Here's the problem I bring to you — why Apple promotes Unified Logging System and recommends using it as the primary way to implement logging in 3rd-party apps? No doubt, OSLog is a great, secure, efficient, and centralized way to gather diagnostics information, and I, starting my new project, am itching to choose exactly this 1st-party logging infrastructure. This decision in theory has a number of benefits:
I don't have to depend on 3rd-party logging frameworks which may eventually be discontinued;
I have extensive documentation, great WWDC sessions explaining how to use the framework, and stackoverflow answers from the whole Apple dev community in case I experience any troubles;
I have this cool Console.app and upcoming Xcode 15 tools with great visualization and filtering of my logs;
It's quite a robust and stable infrastructure which I may restfully rely on.
But... the thing is there's this big elephant in the room — this API is non-customizable, inconvenient, and hard to use in terms of the app architecture. I can't write my own protocol wrapper around it to abstract my domain logic from implementation details or just simplify the usage at the call site. I can't configure my own format for log messages (this is debatable, since Console.app doesn't provide "***** strings" as Xcode 14 and earlier, but still). And what's most important — I can't conveniently retrieve the logs!

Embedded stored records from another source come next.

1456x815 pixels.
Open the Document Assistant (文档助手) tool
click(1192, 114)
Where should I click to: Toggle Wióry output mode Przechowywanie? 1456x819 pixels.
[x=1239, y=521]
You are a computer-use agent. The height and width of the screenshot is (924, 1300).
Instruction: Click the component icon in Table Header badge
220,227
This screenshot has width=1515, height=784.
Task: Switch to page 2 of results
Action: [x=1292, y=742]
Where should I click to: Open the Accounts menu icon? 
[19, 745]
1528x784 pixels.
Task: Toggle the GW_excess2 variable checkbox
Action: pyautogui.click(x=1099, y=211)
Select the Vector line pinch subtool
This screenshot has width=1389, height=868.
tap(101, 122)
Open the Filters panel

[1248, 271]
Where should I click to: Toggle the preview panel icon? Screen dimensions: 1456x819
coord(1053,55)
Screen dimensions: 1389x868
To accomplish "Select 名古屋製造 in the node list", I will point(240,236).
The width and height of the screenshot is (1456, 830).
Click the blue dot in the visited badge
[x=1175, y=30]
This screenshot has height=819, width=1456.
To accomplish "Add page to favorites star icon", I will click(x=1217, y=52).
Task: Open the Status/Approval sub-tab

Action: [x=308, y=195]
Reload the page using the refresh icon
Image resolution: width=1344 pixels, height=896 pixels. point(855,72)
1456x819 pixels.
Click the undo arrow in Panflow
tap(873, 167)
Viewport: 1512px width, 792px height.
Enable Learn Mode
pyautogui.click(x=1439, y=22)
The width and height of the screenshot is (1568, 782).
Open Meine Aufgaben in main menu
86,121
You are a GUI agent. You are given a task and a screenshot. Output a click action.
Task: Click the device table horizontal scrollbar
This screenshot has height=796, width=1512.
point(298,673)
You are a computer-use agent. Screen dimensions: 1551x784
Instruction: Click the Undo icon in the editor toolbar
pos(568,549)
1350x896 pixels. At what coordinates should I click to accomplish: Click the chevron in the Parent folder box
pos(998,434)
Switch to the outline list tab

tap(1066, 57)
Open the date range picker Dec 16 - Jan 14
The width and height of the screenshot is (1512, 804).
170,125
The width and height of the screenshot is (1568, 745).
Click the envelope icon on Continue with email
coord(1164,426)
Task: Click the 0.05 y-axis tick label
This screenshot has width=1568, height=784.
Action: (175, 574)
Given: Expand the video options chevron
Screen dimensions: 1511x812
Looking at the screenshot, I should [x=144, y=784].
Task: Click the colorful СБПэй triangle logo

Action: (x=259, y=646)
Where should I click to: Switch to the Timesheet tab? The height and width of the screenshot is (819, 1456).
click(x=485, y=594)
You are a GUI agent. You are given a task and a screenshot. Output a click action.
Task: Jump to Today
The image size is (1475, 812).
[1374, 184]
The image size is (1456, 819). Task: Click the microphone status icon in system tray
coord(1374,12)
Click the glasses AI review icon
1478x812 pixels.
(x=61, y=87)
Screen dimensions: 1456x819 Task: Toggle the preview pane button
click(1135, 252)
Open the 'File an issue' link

I can't implement the functionality where my user just taps the button, and the logs are sent on the background queue to my support email (eskimo's answer). They would have to go through this monstrous procedure of holding volume buttons on the iPhone, connecting their device to the Mac, gathering sysdiagnose, entering some weird Terminal commands (jeez, these nerdy developers...), etc. If it ever succeeds, of course, and something doesn't go wrong, leaving my user angry and dissatisfied with my app.
Regarding the protocol wrapper, I can't do something like this:
protocol Logging {
var logger: Logger { get }
func info(_ message: OSLogMessage)
}
extension Logging {
var logger: Logger {
return Logger(
subsystem: "com.my.bundle.id",
category: String(describing: Self.self)
)
}
func info(_ message: OSLogMessage) {
logger.info(message)
}
}
class MyClass: Logging {
func someImportantMethod() {
// ...
self.info("Some useful debug info: \(someVar, privacy: .public)")
}
}
I've been investigating this topic for 2 days, and it's the farthest I want to go in beating my head over how to do two simple things:
How to isolate logging framework implementation decision from my main code and write convenience wrappers?
How to easily transfer the log files from the user to the developer?
And I'm not the only one struggling. Here's just one example among hundreds of other questions that are being asked on dev forums: https://www.hackingwithswift.com/forums/ios/unified-logging-system-retrieve-logs-on-device/838. I've read almost all Apple docs which describe the modern Unified Logging System, I've read through eskimo's thread on Apple Developer Forum about the API, but I still haven't found the answer.
Maybe, I've misperceived this framework and it's not the tool I'm searching for? Maybe, it focuses on different aspects of logging, e.g. signposting, rather than logging the current state of the app? What am I missing?